Ph.D. Defense of Jason Gross on Performance Engineering of Proof-Based Software Systems at Scale

To those of you who may be interested, I’ll be defending my Ph.D. thesis (titled “Performance Engineering of Proof-Based Software Systems at Scale”, aka “Why is Coq so Slow‽ and How Do We Fix It?”) on Monday, November 30th at 11 am EST on Zoom. Anyone is welcome to attend; email me directly at jgross@mit.edu if you’d like the zoom link and password (not shared here to prevent zoombombing).

Abstract:
Formal verification that programs are bug-free and behave correctly is increasingly valuable as our world comes to rely more on software for critical infrastructure. A significant and under-studied cost of developing verification, especially at scale, is the computer performance of proof generation.

Over the course of my doctoral study, I’ve repeatedly run into performance issues in Coq. My thesis and defense are my attempt to synthesize my experiences into a coherent roadmap of performance bottlenecks in dependently typed tactic-driven proof assistants and to present significant developments I’ve engineered and techniques I’ve discovered over the course of my doctoral work.

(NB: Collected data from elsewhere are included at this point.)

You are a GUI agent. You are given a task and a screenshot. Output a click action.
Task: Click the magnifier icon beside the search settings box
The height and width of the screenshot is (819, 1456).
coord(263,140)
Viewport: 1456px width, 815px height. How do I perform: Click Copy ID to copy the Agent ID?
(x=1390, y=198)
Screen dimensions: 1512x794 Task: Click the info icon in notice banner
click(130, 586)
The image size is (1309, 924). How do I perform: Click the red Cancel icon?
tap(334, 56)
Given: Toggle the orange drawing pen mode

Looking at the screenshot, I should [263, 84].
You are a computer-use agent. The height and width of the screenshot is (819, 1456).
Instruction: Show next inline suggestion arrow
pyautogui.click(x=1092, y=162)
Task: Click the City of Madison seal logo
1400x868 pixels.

I intend to present a broad overview of the main project I spent my Ph.D. working on, Fiat Cryptography, a verified code generator for low-level cryptographic primitives whose output is already being used in Google Chrome and other applications. This project will present the setting for the main technical contribution of my thesis, a verified framework that performs well at scale for code specialization, partial evaluation, and generic rewriting. Using as case studies the development of this framework, as well as my experience formalizing category theory and synthesizing verified parsers, I will present the metrics I’ve identified as most commonly being useful for predicting performance scaling in large-scale proof developments, together with brief explanations.

Recording will be made available. Thesis draft (still a work in progress) available upon request, and freely accessible before year-end, if all goes well.